The University of Arizona

Events & News

CS Colloquium

CategoryLecture
DateThursday, November 20, 2014
Time11:00 am
Concludes12:15 pm
LocationGould-Simpson 906
DetailsPlease join us for coffee and light refreshments at 11am in Gould-Simpson 906.

Faculty Host: John Kececioglu
SpeakerAnna Ritz
TitlePhD
AffiliationVirginia Tech

Signaling Hypergraphs

Cells communicate with each other to perform their functions within
the body. When a cell receives an external signal from the
environment, it responds with a series of molecular reactions that
alters the cell's behavior, e.g., causing it to divide, move, or
self-destruct. These reactions constitute networks called "signaling
pathways" whose alterations can cause diseases such as
cancers.
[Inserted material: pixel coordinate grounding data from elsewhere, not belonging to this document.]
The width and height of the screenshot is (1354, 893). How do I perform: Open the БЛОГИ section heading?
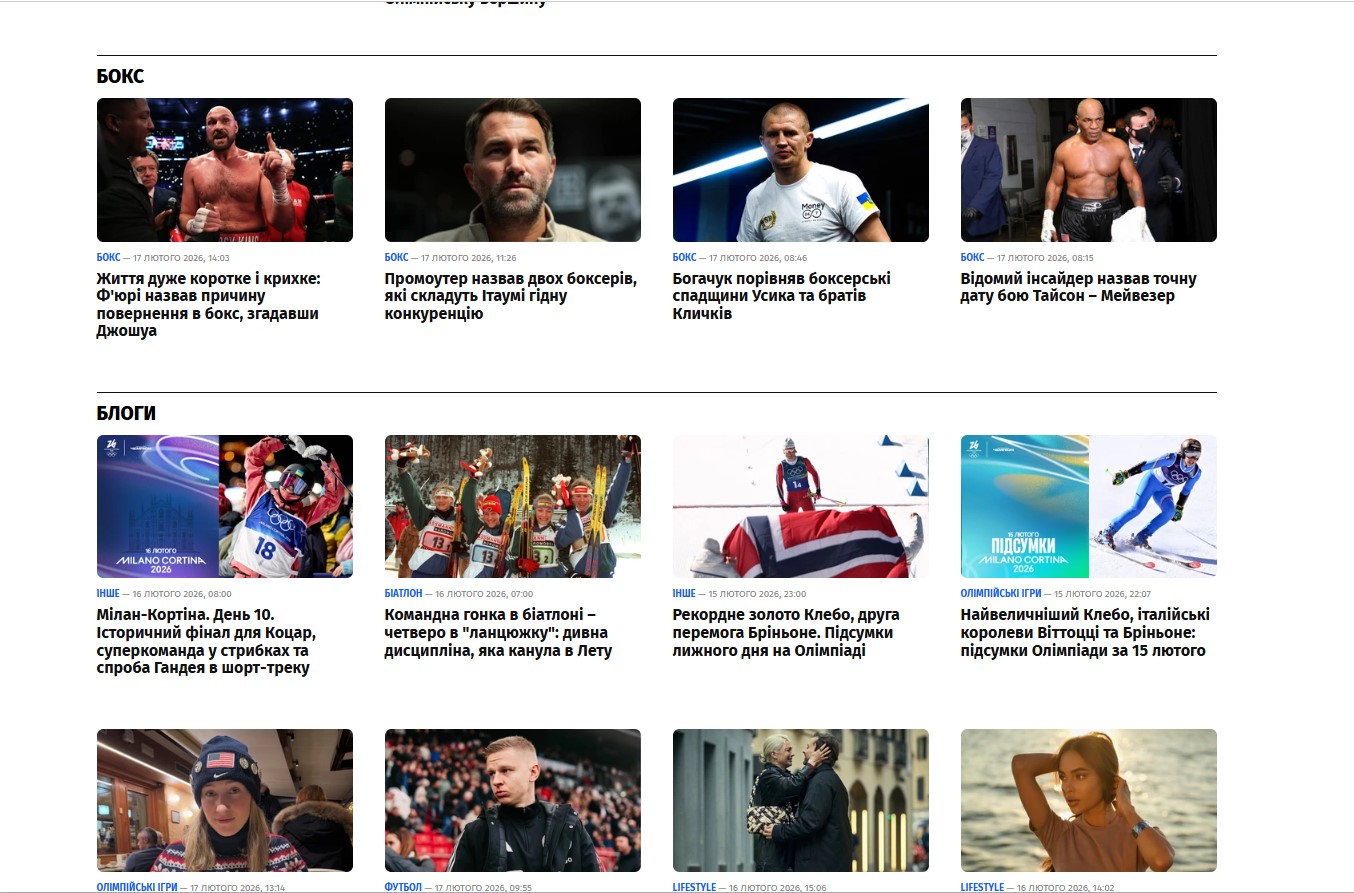point(126,413)
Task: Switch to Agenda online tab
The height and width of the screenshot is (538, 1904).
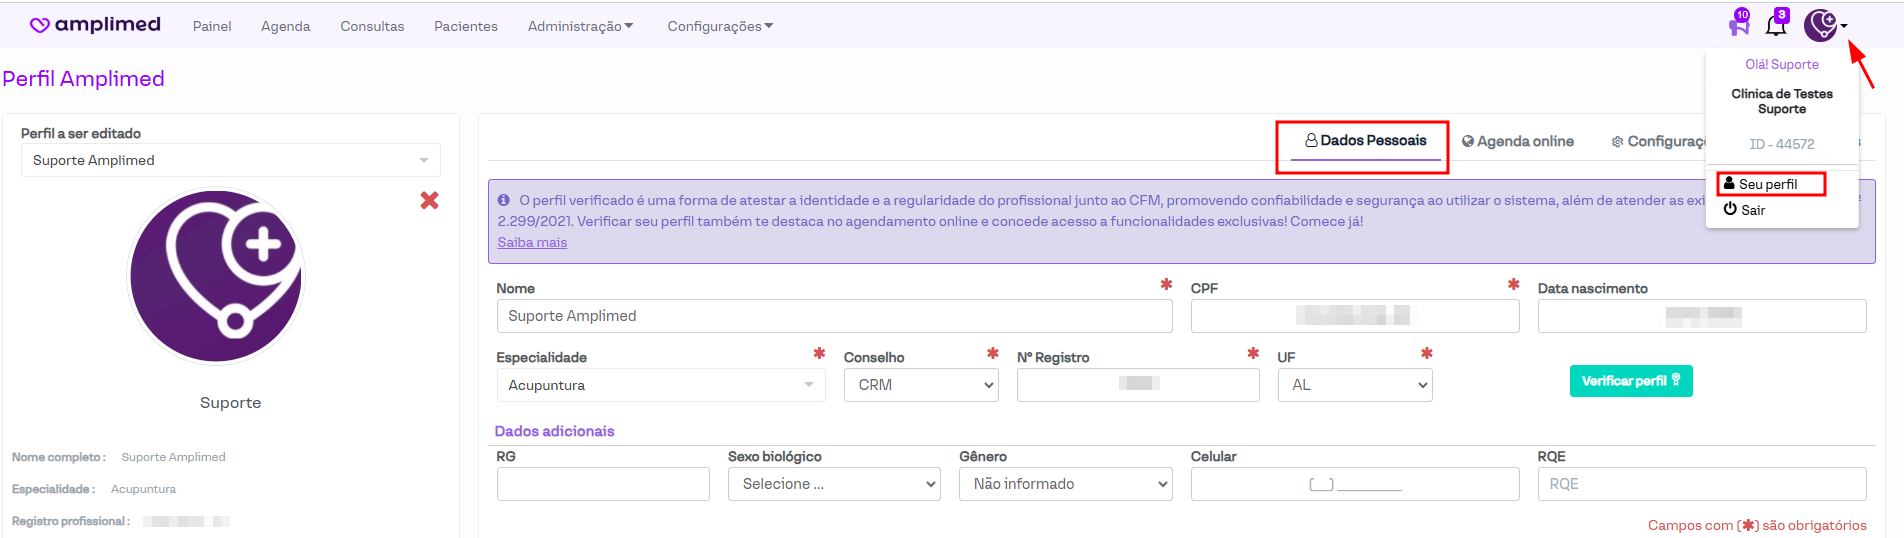Action: coord(1518,142)
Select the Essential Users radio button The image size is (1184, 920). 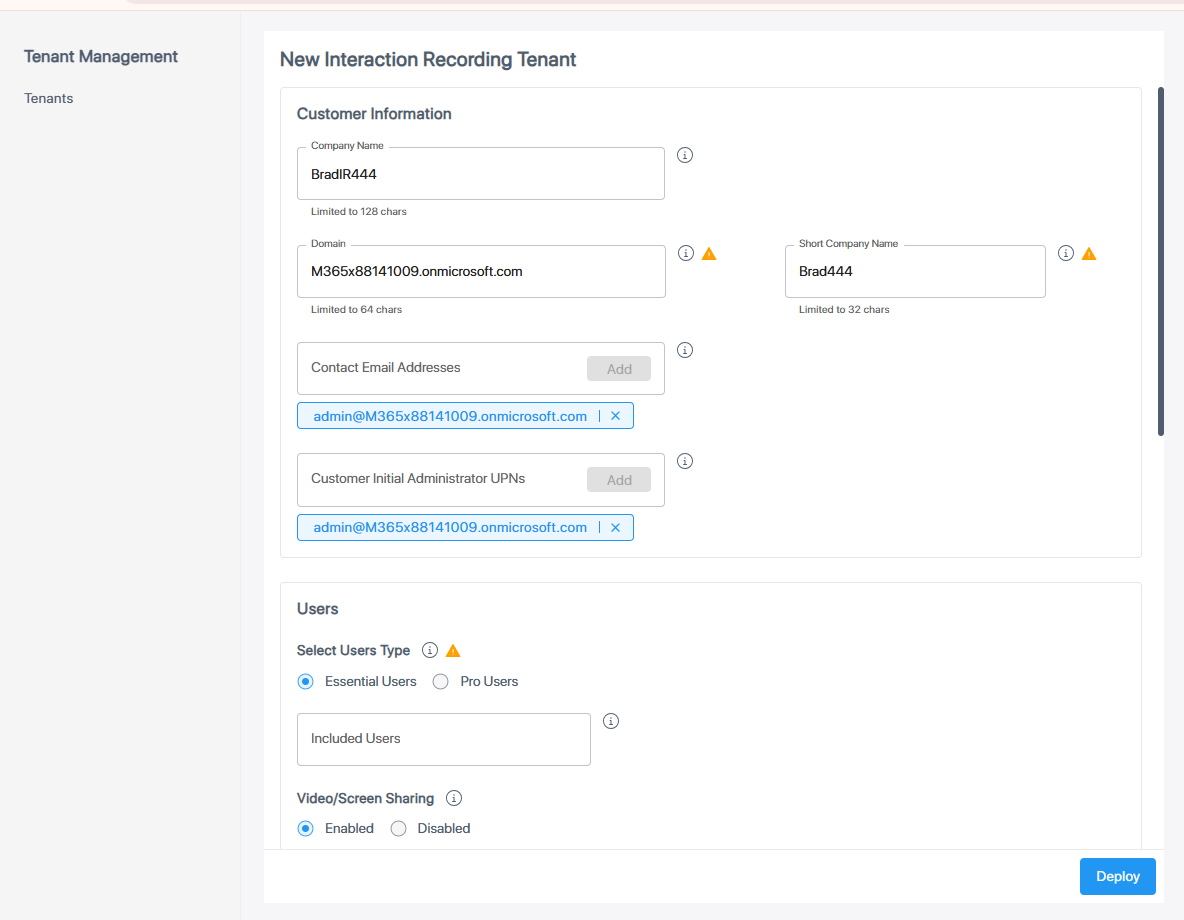coord(306,681)
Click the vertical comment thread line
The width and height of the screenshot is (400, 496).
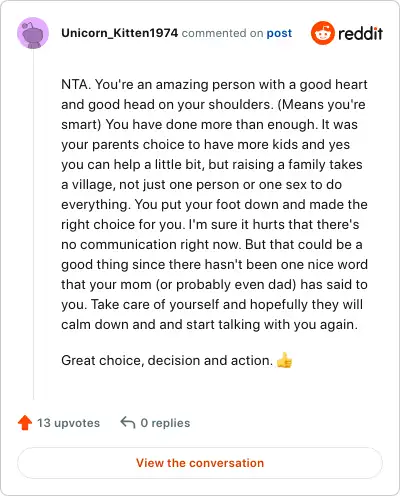(33, 224)
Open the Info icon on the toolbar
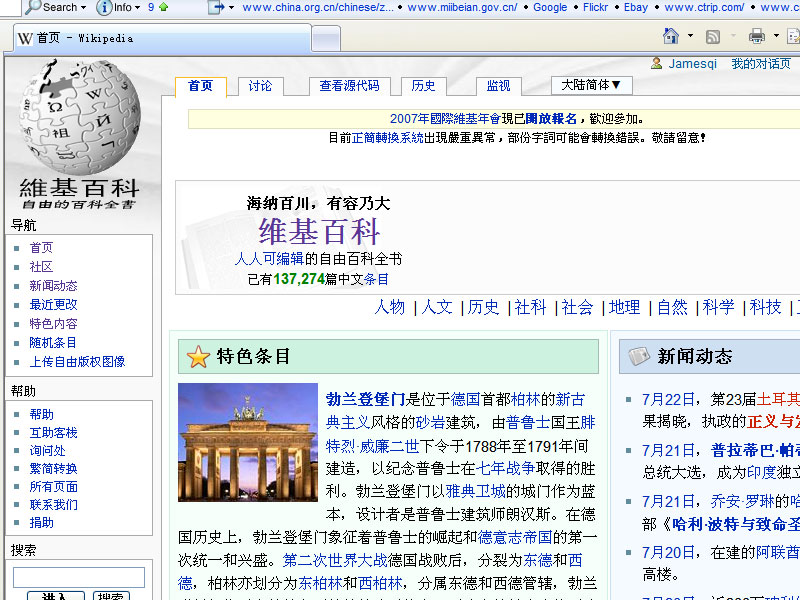The height and width of the screenshot is (600, 800). 105,9
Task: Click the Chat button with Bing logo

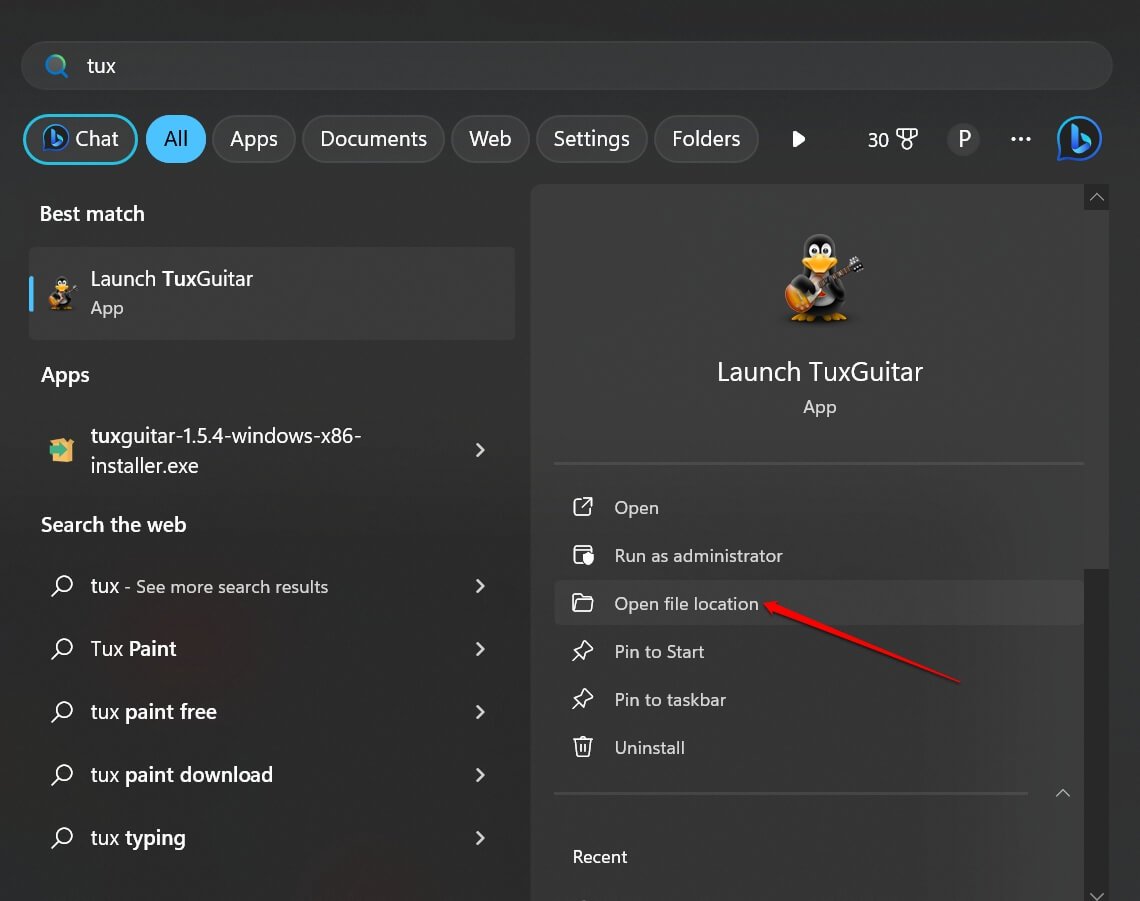Action: coord(80,139)
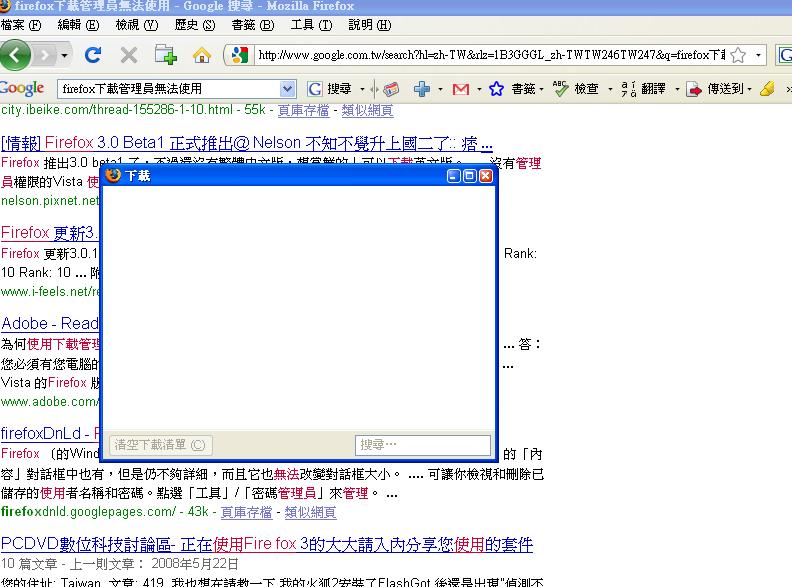Go to the Home page
792x587 pixels.
(201, 54)
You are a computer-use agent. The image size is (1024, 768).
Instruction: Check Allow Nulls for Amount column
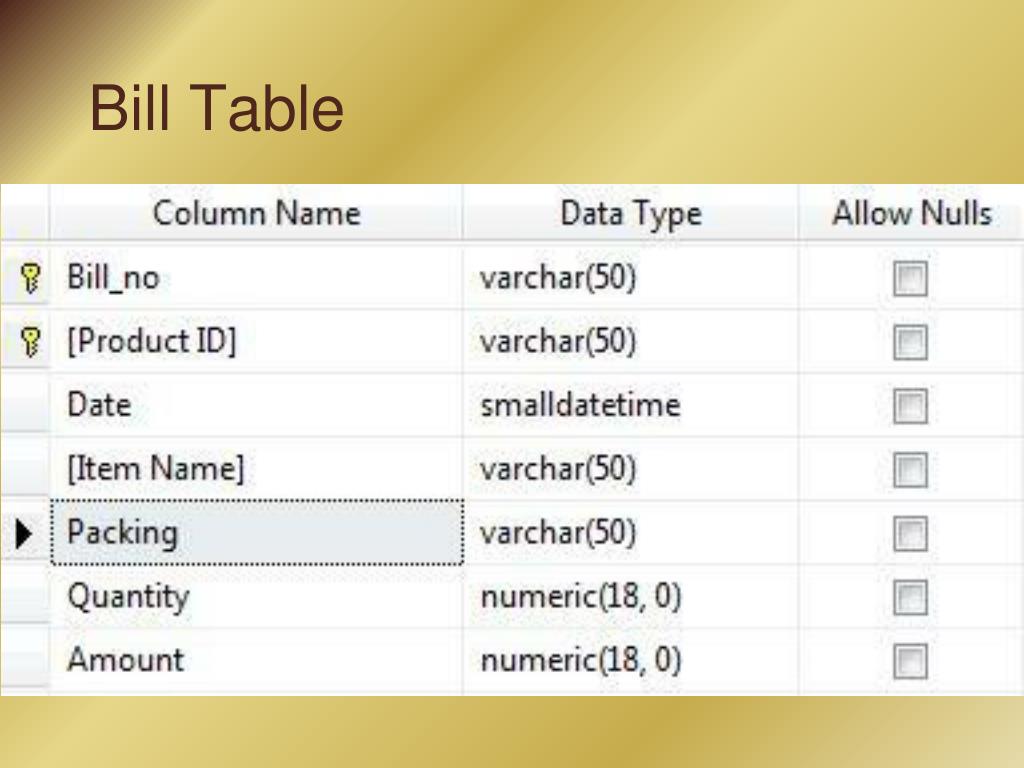point(910,661)
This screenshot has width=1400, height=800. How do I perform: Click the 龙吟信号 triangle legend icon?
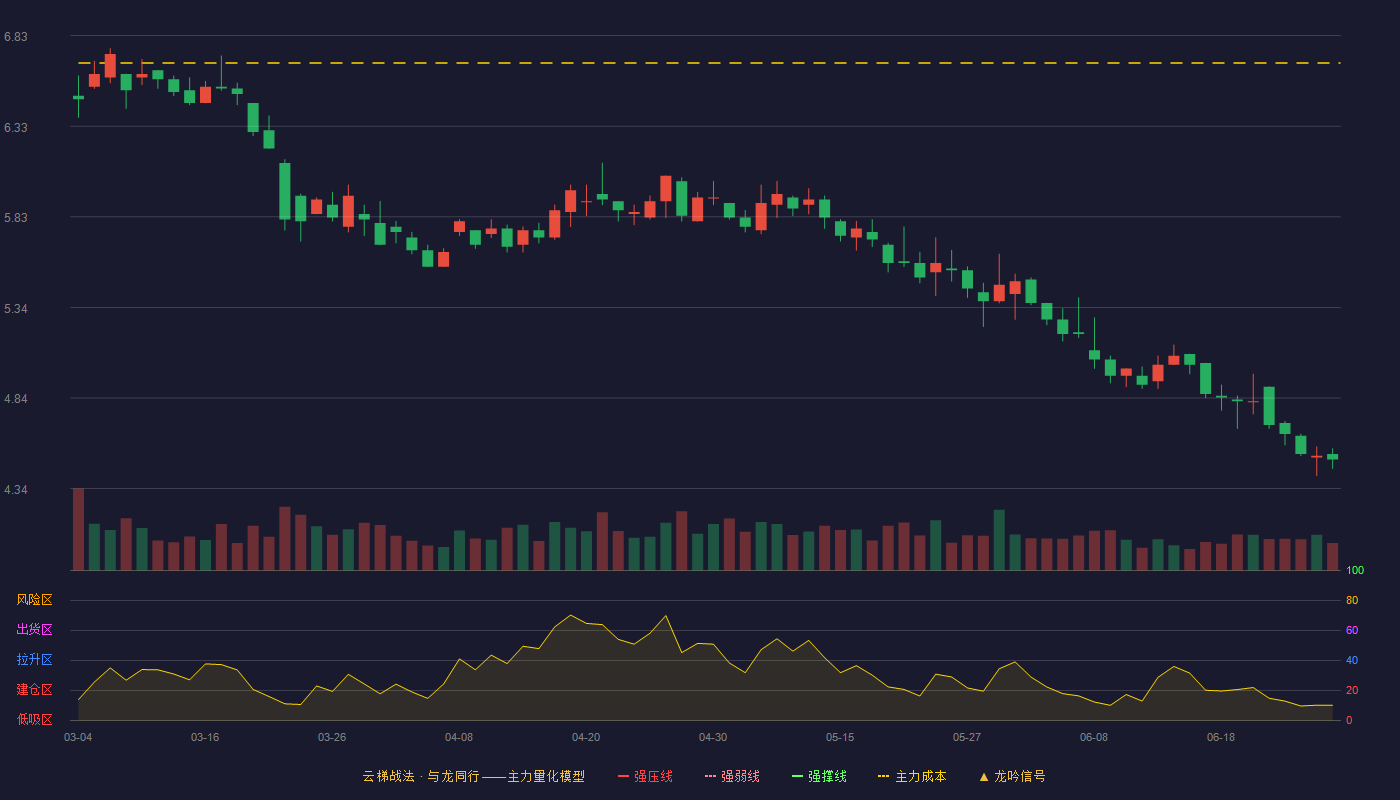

Directed graphs are the most common representation of
signaling pathways, making them amenable to a wide array of
graph-theoretic algorithms. In this talk, I argue that directed graphs
are inaccurate representations of the underlying biology of signaling
reactions. I describe an alternative mathematical representation
called the "signaling hypergraph." First, I illustrate how signaling
hypergraphs overcome many limitations of graph-based
representations. Second, I present a mixed integer linear program to
solve the NP-hard shortest hyperpath problem. Finally, I apply the
algorithm to a well-known signaling pathway, and describe how the
shortest hyperpaths better represent signaling reactions than the
corresponding shortest paths in graphs. Signaling hypergraphs
exemplify how careful attention to the underlying biology can drive
developments in a largely unexplored field of computer science.

Biography

Anna Ritz is a postdoctoral research associate in T. M. Murali's group
at Virginia Tech. She obtained her Ph.D. and Sc.M. in Computer Science
from Brown University, where she was awarded a National Science
Foundation Graduate Research Fellowship. She received a B.A. in
Computer Science at Carleton College. Dr. Ritz's postdoctoral
research areas involve analyzing and modeling human signaling
pathways, from automatically reconstructing pathways to developing
alternative mathematical representations of signaling events. Her
postdoctoral work is a departure from her Ph.D. research, where she
studied structural variation in human genomes using single-molecule
``third-generation'' sequencing technologies.